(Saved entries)
☆ ☆ ☆
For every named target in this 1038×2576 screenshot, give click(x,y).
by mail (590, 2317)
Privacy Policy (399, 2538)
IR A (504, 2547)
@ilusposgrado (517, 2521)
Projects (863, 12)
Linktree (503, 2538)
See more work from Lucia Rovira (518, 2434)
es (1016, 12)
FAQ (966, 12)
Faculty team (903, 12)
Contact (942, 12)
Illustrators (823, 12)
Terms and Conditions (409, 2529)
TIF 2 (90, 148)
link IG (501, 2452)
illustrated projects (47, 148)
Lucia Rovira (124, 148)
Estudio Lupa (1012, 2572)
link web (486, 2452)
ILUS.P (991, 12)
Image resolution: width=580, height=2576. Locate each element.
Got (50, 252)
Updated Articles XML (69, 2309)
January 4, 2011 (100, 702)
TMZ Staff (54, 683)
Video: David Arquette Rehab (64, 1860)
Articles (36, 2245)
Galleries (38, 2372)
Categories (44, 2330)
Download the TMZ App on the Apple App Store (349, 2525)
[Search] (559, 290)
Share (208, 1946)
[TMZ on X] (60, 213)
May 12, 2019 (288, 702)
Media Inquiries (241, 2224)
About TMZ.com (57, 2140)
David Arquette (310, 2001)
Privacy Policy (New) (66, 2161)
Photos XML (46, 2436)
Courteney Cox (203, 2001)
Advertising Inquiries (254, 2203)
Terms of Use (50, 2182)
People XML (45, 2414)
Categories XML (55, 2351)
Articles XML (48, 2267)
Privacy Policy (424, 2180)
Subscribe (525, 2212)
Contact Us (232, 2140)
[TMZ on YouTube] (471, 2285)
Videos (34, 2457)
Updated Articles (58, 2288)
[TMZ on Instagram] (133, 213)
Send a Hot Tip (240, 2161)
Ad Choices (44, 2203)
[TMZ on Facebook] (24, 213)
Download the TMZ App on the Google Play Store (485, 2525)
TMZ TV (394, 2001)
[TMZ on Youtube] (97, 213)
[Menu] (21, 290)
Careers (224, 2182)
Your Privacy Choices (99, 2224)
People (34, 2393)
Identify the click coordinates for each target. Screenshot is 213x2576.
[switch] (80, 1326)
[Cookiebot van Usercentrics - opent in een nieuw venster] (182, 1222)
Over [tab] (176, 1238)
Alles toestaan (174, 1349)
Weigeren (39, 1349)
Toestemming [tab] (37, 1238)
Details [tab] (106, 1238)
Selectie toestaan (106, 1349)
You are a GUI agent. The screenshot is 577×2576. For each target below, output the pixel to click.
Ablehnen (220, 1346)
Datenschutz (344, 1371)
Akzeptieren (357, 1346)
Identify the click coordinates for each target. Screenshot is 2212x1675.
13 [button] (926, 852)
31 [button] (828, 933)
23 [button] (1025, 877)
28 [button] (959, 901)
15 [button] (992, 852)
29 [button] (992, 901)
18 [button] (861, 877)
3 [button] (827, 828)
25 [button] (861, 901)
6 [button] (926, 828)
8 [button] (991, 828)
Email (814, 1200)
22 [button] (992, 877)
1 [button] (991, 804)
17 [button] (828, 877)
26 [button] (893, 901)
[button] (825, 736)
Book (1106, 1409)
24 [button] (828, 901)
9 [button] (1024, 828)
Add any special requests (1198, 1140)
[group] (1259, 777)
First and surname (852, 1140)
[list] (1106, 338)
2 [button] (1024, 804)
☆ ☆ ☆
THE PROBLEM: Take every line from the data above that holds "David" and copy it out.

SOLUTION TO THIS TASK:
Video: David Arquette Rehab (64, 1860)
David Arquette (310, 2001)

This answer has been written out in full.